WASHINGTON – A Philadelphia man has pleaded guilty for his role in organizing and financing a network of high-tech, indoor marijuana grow facilities stretching from Florida to Connecticut, announced Assistant Attorney General Lanny A. Breuer of the Criminal Division, U.S. Attorney Zane David Memeger for the Eastern District of Pennsylvania and Special Agent in Charge John J. Bryfonski of the Drug Enforcement Administration’s (DEA) Philadelphia Field Office.
Anthony Bui, 57, of Philadelphia, the owner of Asian Fish Inc., of Egg Harbor, N.J., pleaded guilty yesterday in U.S. District Court in the Eastern District of Pennsylvania to conspiracy to manufacture more than 1,000 marijuana plants, conspiracy to distribute more than 1,000 kilograms of marijuana, and conspiracy to launder monetary instruments. Bui was indicted on April 8, 2009.

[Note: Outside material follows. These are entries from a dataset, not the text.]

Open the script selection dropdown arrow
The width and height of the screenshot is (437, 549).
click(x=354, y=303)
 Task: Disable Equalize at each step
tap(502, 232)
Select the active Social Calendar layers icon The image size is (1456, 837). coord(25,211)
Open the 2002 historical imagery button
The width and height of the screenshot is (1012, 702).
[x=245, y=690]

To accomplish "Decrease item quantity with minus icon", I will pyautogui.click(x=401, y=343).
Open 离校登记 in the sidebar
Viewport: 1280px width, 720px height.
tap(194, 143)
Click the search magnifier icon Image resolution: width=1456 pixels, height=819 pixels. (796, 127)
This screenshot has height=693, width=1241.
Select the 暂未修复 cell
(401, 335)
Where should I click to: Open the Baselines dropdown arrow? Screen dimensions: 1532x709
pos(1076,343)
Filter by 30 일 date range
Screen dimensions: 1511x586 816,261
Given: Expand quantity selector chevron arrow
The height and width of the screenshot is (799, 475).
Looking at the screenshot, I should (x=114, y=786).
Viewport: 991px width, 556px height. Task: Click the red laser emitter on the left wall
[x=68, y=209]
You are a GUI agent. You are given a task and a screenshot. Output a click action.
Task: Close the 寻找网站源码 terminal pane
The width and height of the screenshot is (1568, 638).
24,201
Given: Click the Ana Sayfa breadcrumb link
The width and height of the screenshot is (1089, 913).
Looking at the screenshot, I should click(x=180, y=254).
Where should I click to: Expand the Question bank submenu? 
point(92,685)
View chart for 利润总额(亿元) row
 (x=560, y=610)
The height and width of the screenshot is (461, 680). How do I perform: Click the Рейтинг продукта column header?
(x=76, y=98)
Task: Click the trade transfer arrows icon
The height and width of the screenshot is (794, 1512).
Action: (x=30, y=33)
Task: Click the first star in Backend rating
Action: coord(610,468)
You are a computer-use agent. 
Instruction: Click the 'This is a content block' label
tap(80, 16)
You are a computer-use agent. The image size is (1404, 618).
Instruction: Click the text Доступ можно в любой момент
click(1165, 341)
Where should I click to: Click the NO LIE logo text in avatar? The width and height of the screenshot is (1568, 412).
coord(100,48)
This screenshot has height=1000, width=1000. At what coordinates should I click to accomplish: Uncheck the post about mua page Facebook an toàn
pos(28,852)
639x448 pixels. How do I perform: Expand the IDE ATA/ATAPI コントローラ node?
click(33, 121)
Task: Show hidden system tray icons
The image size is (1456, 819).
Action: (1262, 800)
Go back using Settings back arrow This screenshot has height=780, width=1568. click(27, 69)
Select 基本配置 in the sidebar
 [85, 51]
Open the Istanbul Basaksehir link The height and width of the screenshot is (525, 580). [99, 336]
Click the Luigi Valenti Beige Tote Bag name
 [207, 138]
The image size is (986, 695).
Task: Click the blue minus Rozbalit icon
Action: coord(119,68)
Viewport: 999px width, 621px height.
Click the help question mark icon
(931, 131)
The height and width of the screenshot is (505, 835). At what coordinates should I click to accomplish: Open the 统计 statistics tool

According to court documents, on June 30, 2005, one of Bui’s marijuana grow facilities in Staley, N.C., caught fire. When volunteer firefighters arrived, they discovered that Bui and his associates were in the process of converting a former chicken warehouse into a massive marijuana grow operation. The firefighters then called the Randolph County, N.C., Sheriff’s Department. Deputy sheriffs arrested Bui and two associates, and also seized more than 600 marijuana plants and tens of thousands of dollars worth of equipment.
Additional investigation by DEA agents led to the discovery of three additional marijuana grow facilities in Jacksonville, Fla., New Britain, Conn., and Birdsboro, Penn. According to court documents, Bui set up the facility in New Britain for his son, and his son’s friend. According to court documents, each of Bui’s facilities cost up to $100,000 to set up and equip with sophisticated lighting, irrigation and ventilation systems. The facilities were designed to produce millions of dollars worth of marijuana each year.
For example, according to court documents, the facility in Birdsboro was capable of producing 25 pounds of marijuana every few weeks. Each pound of marijuana could be sold for approximately $2,500. On June 25, 2007, DEA special agents executed a search warrant at the Birdsboro house. According to court documents, the entire house had been turned into a marijuana grow facility. The first floor bedroom contained the nursery for the youngest plants, with another room on the first floor serving as a secondary grow room with mid-level plants. The entire basement had been converted into a final grow room for the most mature plants. Each room had been outfitted with specialized lighting and other materials to maximize the plants’ growth.
According to court documents, Bui used the proceeds from his marijuana distribution activities to finance his marijuana manufacturing operations. In addition, Bui used his commercial fishing company, Asian Fish, to disguise the source of the funds for the marijuana grow facilities. Bui invested tens of thousands of dollars from Asian Fish to purchase property and equipment for these and other marijuana grow facilities across the eastern seaboard.
To date, more than a dozen members of Bui’s organization have been successfully prosecuted.
At sentencing, scheduled for Jan. 11, 2011, at 11:00 a.m., Bui faces a maximum sentence of life in prison and a mandatory minimum prison sentence of 10 years on the manufacturing conspiracy charge and on the distribution charge, as well as a fine of up to $4 million per count. He faces a maximum prison sentence of 20 years on the conspiracy to launder monetary instruments charge, as well as a fine of up to $500,000. Each count also carries a possible term of supervised release following his prison term.
The case was prosecuted by Trial Attorney Robert J. Livermore of the Criminal Division’s Organized Crime and Racketeering Section. The case was investigated by special agents from the DEA, with assistance from Immigration and Customs Enforcement; U.S. Customs and Border Patrol; the Randolph County Sheriff’s Department; the Birdsboro Police Department; the New Britain Police Department; the East Hartford, Conn., Police Department; and the Pennsylvania State Police.